SINGAPORE: Amit Saberwal went through many a sleepless night when he first began pitching the idea that became Southeast Asia’s top online budget-hotels service, RedDoorz.
Few financiers paid attention back then to a middle-aged former hotel sales executive.
His vision of quality US$20-a-night rooms seemed impractical for a largely neglected market.
And rival outfits run by younger founders, like Rocket Internet-backed Zen Rooms, hogged the spotlight.
It took about six months before he finally scored a modest US$540,000 from his first backer, Singapore-based Jungle Ventures.
Four years on, many of his competitors are gone and the erstwhile insomniac likes to talk about how RedDoorz helps customers get a good night’s sleep in 1,400 hotels across 80 cities in Indonesia, Singapore, Philippines and Vietnam.
Fundraising has gotten easier: on Monday, the company disclosed a US$70 million cash infusion from Asia Partners, co-founded by Oliver Rippel, a former chief executive officer (CEO) of Naspers, Rakuten Capital, and Mirae Asset-Naver Asia Growth Fund.
Saberwal, now 49, finally convinced backers with a prudent business plan that eschewed the heavy spending others favoured, said Jungle Ventures managing partner Anurag Srivastava which has either led or joined each of RedDoorz’s funding rounds since.
“Amit wasn’t a 24-year-old kid with a lot of execution risks,” he said. “We had faith and trust in him that he’d hustle through eventually. He’s built the company prudently, without craziness, without crazy cash burn.”
Four-year-old RedDoorz has now raised about US$140 million since its inception from investors including 500 Startups, SIG and Qiming Venture Partners.
The latest funds will help Saberwal fend off SoftBank-backed Indian lodging startup Oyo Hotels and Homes, which plans to pour US$100 million into Indonesia, the largest market for RedDoorz, as part of a global foray that encompasses the US.
Both startups are riding a surge in independent travel as younger Asians grow more affluent and develop a taste for going it on their own.
By 2022, Southeast Asia should host a middle class of 350 million, according to Bain & Co.
There are 125,000 budget hotels in the three-star or below segment and RedDoorz aims to grab 2,000 of those by the end of this year.
Similar to Oyo, RedDoorz signs on budget hotel owners, provides them with software and standardised supplies, and trains their staff.
They split the revenue. Unlike Oyo, Saberwal said he prefers to focus on Southeast Asia.
He’s gearing up to enter Malaysia and Thailand this year before expanding to other nations like Cambodia.

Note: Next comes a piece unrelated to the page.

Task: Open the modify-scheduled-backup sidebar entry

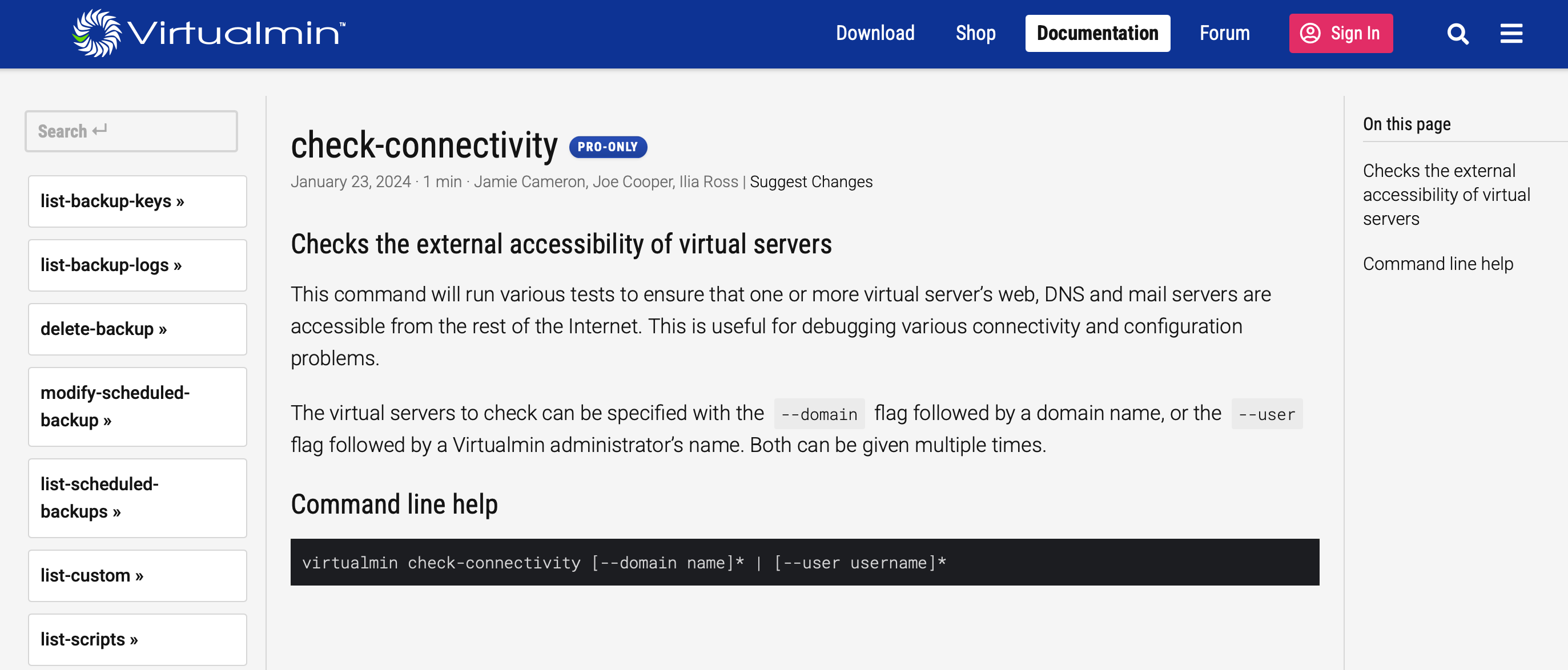Action: pyautogui.click(x=137, y=406)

RedDoorz faces a formidable competitor but has an advantage in proximity to consumers and hotel owners in its home region, said Lawrence Loh, an associate professor at the NUS Business School in Singapore.
“Money gets you through the door but it doesn’t always get you the success,” he said. “It’s about scaling and localisation.”
Saberwal wants to build a company with a valuation of US$1 billion by next year, possibly US$5 billion in two to three years, by which time he hopes to take RedDoorz public.
“It is an entrepreneur’s dream to take his or her company to a logical conclusion. And I think the most logical way for us to do is an IPO,” he said.
The founder witnessed what an initial public offering can mean to employees of a young startup when he was chief business officer at MakeMyTrip.com (where he spent nine years after leaving his hotel sales and marketing job).
The company listed on the Nasdaq in 2010, surging 89% on the first day of trading.
“It’s a great feeling ringing the bell,” said Saberwal, who grudgingly put on a suit during its listing ceremony in New York.
“I stopped wearing a tie after I left the hotel because I got so sick of it. Maybe when we do our IPO, I will wear a tie again.”